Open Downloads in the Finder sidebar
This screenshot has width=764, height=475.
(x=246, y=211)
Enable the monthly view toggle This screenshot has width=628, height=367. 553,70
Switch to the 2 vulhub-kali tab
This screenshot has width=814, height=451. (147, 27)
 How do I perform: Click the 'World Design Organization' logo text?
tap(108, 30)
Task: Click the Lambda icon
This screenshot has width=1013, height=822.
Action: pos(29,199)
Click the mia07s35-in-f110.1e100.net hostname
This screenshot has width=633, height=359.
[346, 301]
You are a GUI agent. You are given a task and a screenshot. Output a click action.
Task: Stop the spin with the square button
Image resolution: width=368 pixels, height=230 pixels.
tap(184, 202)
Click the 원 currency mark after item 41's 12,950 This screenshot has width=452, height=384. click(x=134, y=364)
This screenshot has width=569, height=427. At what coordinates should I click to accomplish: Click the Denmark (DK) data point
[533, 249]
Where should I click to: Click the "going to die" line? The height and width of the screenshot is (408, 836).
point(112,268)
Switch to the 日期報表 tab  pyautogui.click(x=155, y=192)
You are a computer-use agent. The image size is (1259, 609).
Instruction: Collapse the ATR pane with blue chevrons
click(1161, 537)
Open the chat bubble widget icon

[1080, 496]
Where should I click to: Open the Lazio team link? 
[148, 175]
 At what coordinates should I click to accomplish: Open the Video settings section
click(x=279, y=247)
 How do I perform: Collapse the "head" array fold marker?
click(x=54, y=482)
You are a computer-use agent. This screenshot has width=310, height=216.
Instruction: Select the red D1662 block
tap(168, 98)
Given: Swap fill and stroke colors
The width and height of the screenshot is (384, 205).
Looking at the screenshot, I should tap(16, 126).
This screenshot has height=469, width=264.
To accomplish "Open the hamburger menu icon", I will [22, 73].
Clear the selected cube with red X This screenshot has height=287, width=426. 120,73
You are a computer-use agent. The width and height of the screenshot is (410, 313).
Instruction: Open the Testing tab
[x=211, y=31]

— Goal of the exercise —
Rewrite all of the lines above, changing "Testing tab" to "Testing panel" and leaving everything else as it is.

— Solution for this exercise —
Open Downloads in the Finder sidebar
This screenshot has width=764, height=475.
(x=246, y=211)
Enable the monthly view toggle This screenshot has width=628, height=367. 553,70
Switch to the 2 vulhub-kali tab
This screenshot has width=814, height=451. (147, 27)
 How do I perform: Click the 'World Design Organization' logo text?
tap(108, 30)
Task: Click the Lambda icon
This screenshot has width=1013, height=822.
Action: pos(29,199)
Click the mia07s35-in-f110.1e100.net hostname
This screenshot has width=633, height=359.
[346, 301]
You are a GUI agent. You are given a task and a screenshot. Output a click action.
Task: Stop the spin with the square button
Image resolution: width=368 pixels, height=230 pixels.
tap(184, 202)
Click the 원 currency mark after item 41's 12,950 This screenshot has width=452, height=384. click(x=134, y=364)
This screenshot has width=569, height=427. At what coordinates should I click to accomplish: Click the Denmark (DK) data point
[533, 249]
Where should I click to: Click the "going to die" line? The height and width of the screenshot is (408, 836).
point(112,268)
Switch to the 日期報表 tab  pyautogui.click(x=155, y=192)
You are a computer-use agent. The image size is (1259, 609).
Instruction: Collapse the ATR pane with blue chevrons
click(1161, 537)
Open the chat bubble widget icon

[1080, 496]
Where should I click to: Open the Lazio team link? 
[148, 175]
 At what coordinates should I click to accomplish: Open the Video settings section
click(x=279, y=247)
 How do I perform: Collapse the "head" array fold marker?
click(x=54, y=482)
You are a computer-use agent. This screenshot has width=310, height=216.
Instruction: Select the red D1662 block
tap(168, 98)
Given: Swap fill and stroke colors
The width and height of the screenshot is (384, 205).
Looking at the screenshot, I should tap(16, 126).
This screenshot has height=469, width=264.
To accomplish "Open the hamburger menu icon", I will [22, 73].
Clear the selected cube with red X This screenshot has height=287, width=426. 120,73
You are a computer-use agent. The width and height of the screenshot is (410, 313).
Instruction: Open the Testing panel
[x=211, y=31]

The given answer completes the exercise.